» EXERCISE DIRECTIONS
In the listing that follows, the lines starting at the one containing "Secrets to Sustaining" and ending at the one containing "[prev-page] (169, 2081)" are to be returned exactly, both boundary lines included, and no others.

» RECORDS FOR THE TASK

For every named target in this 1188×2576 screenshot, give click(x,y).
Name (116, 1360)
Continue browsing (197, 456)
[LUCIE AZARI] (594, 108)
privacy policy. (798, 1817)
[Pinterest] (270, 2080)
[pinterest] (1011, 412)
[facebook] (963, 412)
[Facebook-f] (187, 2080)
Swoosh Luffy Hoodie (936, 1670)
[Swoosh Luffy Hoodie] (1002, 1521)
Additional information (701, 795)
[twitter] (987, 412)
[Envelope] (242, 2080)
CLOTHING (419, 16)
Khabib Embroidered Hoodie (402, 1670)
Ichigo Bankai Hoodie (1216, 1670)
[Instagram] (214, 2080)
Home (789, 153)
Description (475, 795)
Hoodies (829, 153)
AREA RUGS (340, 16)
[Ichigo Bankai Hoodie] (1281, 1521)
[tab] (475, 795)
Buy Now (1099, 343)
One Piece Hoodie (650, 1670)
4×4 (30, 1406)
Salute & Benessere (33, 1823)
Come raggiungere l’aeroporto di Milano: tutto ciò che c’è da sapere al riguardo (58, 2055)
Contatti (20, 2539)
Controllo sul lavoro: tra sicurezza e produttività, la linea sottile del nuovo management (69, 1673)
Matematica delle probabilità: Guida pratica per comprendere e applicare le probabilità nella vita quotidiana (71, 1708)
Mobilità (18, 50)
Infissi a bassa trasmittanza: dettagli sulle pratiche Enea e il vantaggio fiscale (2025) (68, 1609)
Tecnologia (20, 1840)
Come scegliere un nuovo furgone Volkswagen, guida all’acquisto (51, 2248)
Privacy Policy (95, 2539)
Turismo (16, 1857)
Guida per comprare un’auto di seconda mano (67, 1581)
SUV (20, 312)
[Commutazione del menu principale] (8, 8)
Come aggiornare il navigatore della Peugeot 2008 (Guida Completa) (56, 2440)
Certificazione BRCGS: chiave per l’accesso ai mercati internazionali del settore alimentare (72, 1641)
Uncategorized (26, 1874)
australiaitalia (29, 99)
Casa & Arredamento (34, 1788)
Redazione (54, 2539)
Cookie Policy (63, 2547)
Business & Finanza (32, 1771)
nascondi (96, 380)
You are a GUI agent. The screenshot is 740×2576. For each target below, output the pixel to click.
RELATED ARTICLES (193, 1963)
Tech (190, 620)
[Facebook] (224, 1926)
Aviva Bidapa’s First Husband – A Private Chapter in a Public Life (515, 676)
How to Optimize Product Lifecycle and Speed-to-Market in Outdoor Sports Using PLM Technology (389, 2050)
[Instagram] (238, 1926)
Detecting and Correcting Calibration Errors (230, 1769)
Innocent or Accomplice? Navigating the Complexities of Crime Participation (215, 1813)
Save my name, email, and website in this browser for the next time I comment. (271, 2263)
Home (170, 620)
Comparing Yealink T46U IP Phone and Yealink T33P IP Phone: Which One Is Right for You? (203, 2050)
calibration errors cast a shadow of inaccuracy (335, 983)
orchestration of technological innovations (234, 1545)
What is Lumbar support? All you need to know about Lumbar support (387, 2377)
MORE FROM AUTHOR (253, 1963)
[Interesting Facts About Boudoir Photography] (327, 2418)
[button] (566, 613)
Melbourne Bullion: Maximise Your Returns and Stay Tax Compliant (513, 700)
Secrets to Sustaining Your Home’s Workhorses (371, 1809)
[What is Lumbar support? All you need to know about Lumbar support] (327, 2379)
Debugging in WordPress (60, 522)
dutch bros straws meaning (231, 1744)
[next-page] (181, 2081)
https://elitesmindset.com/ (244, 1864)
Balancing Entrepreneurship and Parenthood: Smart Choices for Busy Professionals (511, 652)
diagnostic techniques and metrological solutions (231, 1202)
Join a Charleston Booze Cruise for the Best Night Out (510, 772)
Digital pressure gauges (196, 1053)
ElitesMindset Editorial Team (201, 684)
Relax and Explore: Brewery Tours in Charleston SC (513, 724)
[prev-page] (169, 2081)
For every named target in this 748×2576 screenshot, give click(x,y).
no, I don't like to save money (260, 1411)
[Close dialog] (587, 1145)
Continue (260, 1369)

» EXERCISE OUTPUT
Secrets to Sustaining Your Home’s Workhorses (371, 1809)
[What is Lumbar support? All you need to know about Lumbar support] (327, 2379)
Debugging in WordPress (60, 522)
dutch bros straws meaning (231, 1744)
[next-page] (181, 2081)
https://elitesmindset.com/ (244, 1864)
Balancing Entrepreneurship and Parenthood: Smart Choices for Busy Professionals (511, 652)
diagnostic techniques and metrological solutions (231, 1202)
Join a Charleston Booze Cruise for the Best Night Out (510, 772)
Digital pressure gauges (196, 1053)
ElitesMindset Editorial Team (201, 684)
Relax and Explore: Brewery Tours in Charleston SC (513, 724)
[prev-page] (169, 2081)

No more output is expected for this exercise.